[Saved data entries]
---*---

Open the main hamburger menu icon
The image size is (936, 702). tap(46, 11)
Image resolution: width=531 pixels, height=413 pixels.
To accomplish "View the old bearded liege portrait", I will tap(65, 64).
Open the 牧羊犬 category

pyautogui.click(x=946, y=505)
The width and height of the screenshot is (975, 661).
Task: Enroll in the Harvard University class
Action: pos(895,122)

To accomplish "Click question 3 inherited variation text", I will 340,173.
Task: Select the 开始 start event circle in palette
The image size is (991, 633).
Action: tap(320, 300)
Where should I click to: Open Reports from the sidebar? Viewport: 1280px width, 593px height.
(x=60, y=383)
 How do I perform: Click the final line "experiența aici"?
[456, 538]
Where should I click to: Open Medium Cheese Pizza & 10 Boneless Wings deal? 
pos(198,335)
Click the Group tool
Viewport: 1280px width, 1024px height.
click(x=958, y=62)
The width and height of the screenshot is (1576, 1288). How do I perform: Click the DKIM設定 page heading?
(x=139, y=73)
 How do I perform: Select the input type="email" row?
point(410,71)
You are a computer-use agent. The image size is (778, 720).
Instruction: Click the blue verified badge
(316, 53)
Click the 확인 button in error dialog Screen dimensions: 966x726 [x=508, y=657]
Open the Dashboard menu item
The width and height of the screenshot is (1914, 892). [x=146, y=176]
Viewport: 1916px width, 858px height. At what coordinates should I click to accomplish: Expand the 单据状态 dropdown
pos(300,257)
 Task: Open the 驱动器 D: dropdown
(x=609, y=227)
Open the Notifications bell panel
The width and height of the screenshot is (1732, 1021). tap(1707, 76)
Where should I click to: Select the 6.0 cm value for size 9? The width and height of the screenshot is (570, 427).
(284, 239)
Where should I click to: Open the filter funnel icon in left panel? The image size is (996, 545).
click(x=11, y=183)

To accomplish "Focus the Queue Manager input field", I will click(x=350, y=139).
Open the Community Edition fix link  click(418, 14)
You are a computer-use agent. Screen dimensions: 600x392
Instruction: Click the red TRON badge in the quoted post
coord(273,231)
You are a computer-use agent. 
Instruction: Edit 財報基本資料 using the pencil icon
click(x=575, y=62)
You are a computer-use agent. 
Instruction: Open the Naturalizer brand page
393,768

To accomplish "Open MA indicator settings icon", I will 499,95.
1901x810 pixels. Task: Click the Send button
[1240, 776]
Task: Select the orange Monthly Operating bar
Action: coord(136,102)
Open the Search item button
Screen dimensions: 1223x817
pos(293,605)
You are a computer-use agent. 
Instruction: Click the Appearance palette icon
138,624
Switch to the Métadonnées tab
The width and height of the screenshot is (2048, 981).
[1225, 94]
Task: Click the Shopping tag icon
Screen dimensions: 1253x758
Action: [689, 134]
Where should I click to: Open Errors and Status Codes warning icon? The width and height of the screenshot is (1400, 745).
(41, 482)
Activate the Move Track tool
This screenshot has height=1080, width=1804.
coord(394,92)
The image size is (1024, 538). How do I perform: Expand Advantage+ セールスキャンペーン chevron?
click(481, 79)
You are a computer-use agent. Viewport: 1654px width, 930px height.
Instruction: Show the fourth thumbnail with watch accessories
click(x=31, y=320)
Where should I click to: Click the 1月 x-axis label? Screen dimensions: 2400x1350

---*---

Work instruction - The lines to reproduce run from the one that contains "Instruction: Click the Appearance" through the last line above; copy them exactly.

Solution for this problem -
Instruction: Click the Appearance palette icon
138,624
Switch to the Métadonnées tab
The width and height of the screenshot is (2048, 981).
[1225, 94]
Task: Click the Shopping tag icon
Screen dimensions: 1253x758
Action: [689, 134]
Where should I click to: Open Errors and Status Codes warning icon? The width and height of the screenshot is (1400, 745).
(41, 482)
Activate the Move Track tool
This screenshot has height=1080, width=1804.
coord(394,92)
The image size is (1024, 538). How do I perform: Expand Advantage+ セールスキャンペーン chevron?
click(481, 79)
You are a computer-use agent. Viewport: 1654px width, 930px height.
Instruction: Show the fourth thumbnail with watch accessories
click(x=31, y=320)
Where should I click to: Click the 1月 x-axis label? Screen dimensions: 2400x1350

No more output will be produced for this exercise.